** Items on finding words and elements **

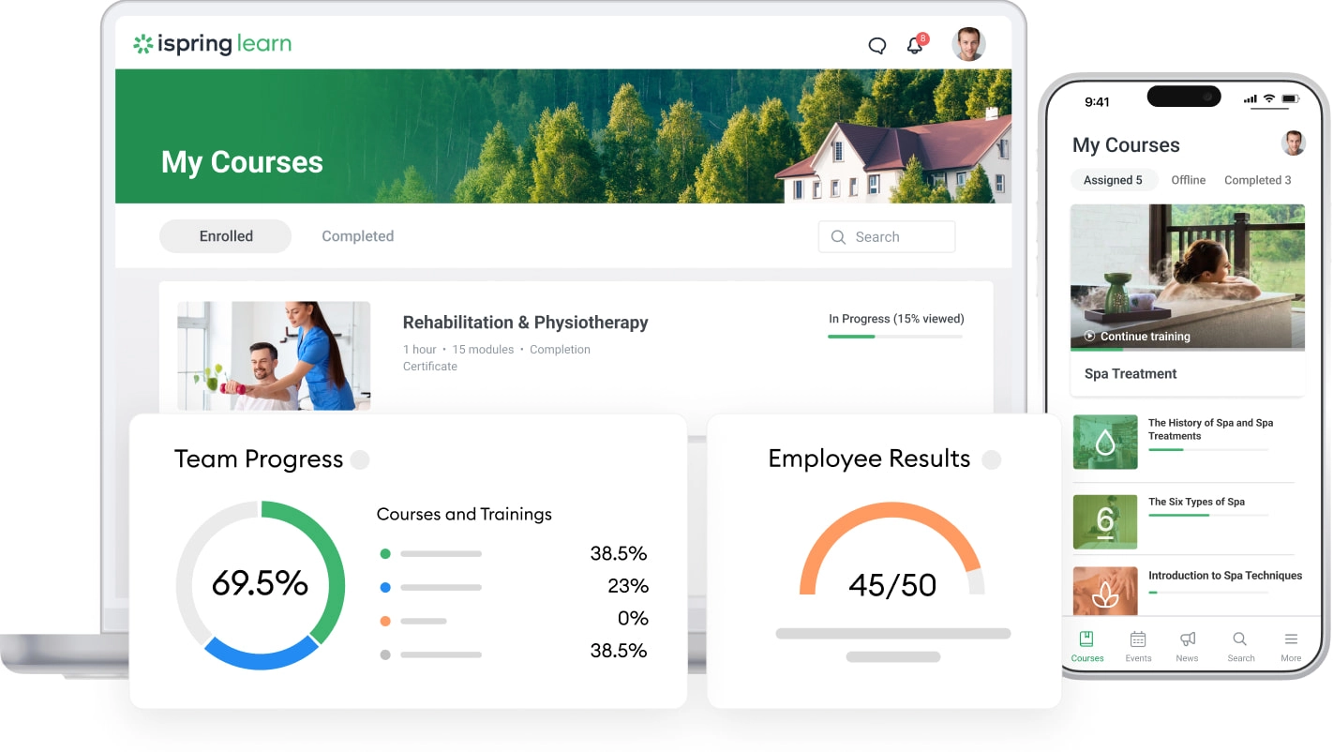Image resolution: width=1333 pixels, height=752 pixels.
Task: Click the iSpring Learn logo
Action: (x=212, y=43)
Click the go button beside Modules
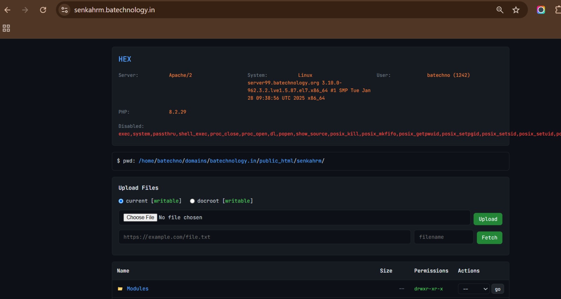 pyautogui.click(x=498, y=289)
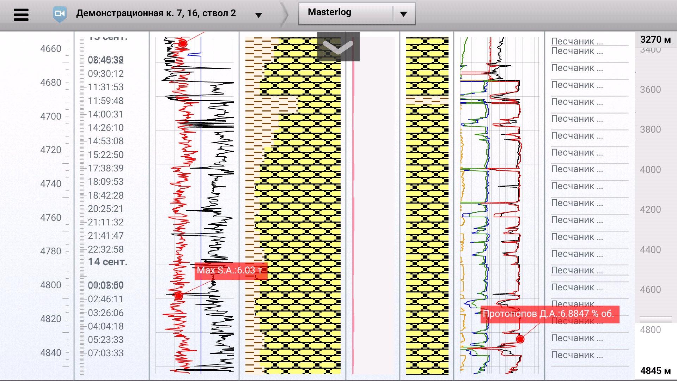Image resolution: width=677 pixels, height=381 pixels.
Task: Jump to 4200 on depth overview scale
Action: pos(650,210)
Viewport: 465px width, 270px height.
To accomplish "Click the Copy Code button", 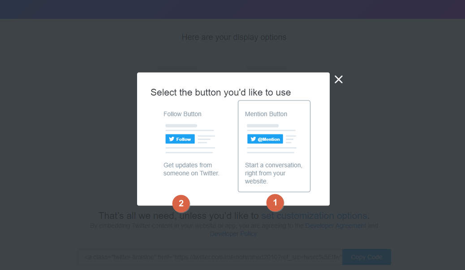I will (366, 257).
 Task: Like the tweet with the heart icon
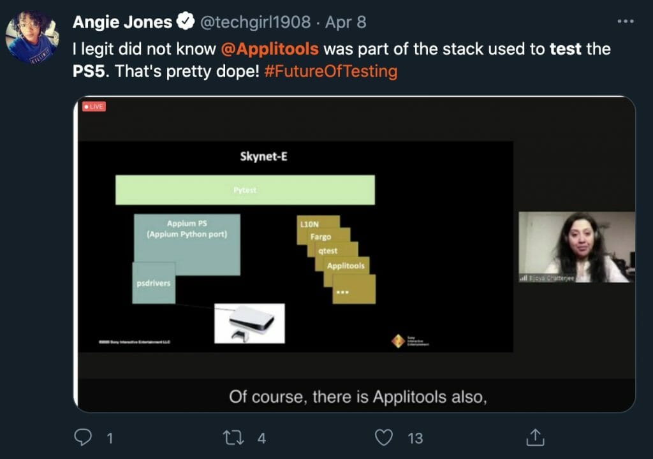tap(383, 437)
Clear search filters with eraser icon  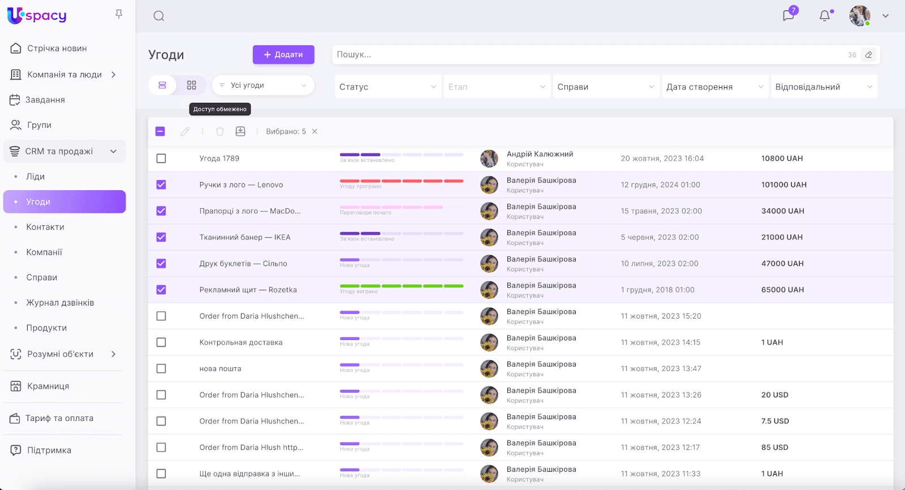click(x=869, y=55)
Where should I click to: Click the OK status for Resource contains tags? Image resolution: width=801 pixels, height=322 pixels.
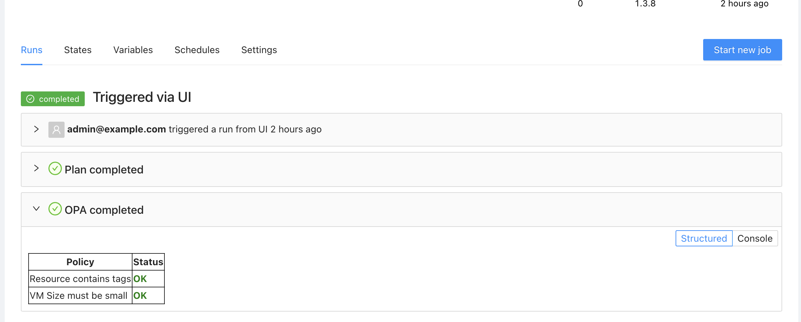(140, 279)
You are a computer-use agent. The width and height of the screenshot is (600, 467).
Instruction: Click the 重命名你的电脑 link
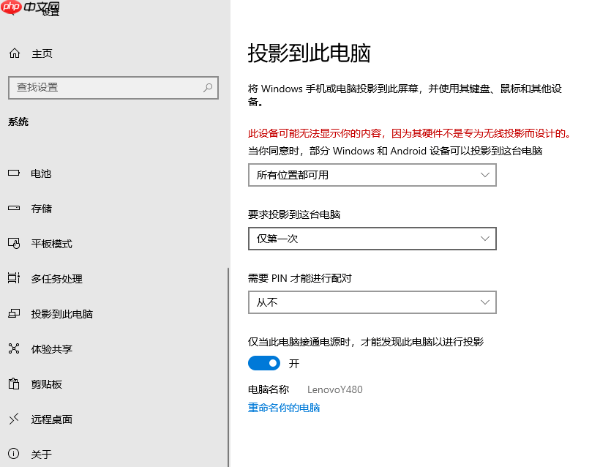tap(284, 408)
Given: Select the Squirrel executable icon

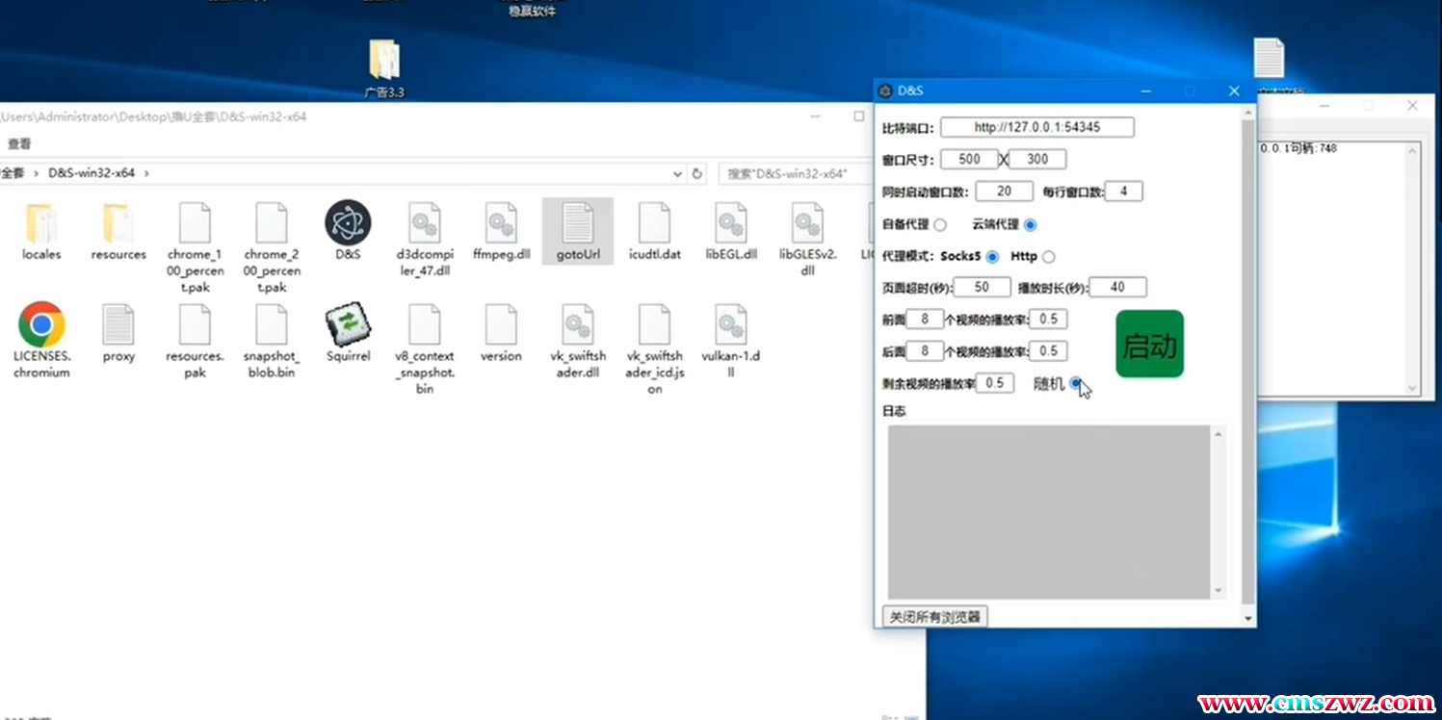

** PROMPT **
Report each line of the items above that contains the string "Task".

** IN RESPONSE **
Task: Click the iSpring Learn logo
Task: Jump to 4200 on depth overview scale
 Task: Like the tweet with the heart icon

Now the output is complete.